RECORDS PROVIDED:

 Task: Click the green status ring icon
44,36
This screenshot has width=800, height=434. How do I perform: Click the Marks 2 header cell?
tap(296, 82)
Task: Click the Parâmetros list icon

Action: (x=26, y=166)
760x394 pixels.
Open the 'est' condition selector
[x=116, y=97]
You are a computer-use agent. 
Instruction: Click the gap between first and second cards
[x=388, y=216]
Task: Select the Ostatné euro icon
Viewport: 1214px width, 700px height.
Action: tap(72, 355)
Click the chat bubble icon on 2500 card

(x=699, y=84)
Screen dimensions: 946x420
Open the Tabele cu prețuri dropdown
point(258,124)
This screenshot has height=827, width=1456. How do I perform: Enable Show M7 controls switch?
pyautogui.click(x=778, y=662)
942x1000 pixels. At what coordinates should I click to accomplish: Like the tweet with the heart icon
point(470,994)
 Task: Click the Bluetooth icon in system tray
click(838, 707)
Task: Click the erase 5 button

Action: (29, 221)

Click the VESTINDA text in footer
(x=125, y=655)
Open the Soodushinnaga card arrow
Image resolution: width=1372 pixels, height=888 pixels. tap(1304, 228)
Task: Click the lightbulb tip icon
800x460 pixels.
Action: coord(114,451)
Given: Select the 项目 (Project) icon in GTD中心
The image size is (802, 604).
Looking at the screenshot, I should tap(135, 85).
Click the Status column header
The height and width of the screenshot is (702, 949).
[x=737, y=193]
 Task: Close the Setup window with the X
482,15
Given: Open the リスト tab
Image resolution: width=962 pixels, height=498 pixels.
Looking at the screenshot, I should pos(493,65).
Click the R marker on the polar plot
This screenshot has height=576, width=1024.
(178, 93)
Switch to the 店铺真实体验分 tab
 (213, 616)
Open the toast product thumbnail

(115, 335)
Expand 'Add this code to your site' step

ASSIGNED TASK: Give an exact copy of the lines from the one with "Click the VESTINDA text in footer" through the end of the entries, both ends included.

RESPONSE:
Click the VESTINDA text in footer
(x=125, y=655)
Open the Soodushinnaga card arrow
Image resolution: width=1372 pixels, height=888 pixels. tap(1304, 228)
Task: Click the lightbulb tip icon
800x460 pixels.
Action: coord(114,451)
Given: Select the 项目 (Project) icon in GTD中心
The image size is (802, 604).
Looking at the screenshot, I should tap(135, 85).
Click the Status column header
The height and width of the screenshot is (702, 949).
[x=737, y=193]
 Task: Close the Setup window with the X
482,15
Given: Open the リスト tab
Image resolution: width=962 pixels, height=498 pixels.
Looking at the screenshot, I should pos(493,65).
Click the R marker on the polar plot
This screenshot has height=576, width=1024.
(178, 93)
Switch to the 店铺真实体验分 tab
 (213, 616)
Open the toast product thumbnail

(115, 335)
Expand 'Add this code to your site' step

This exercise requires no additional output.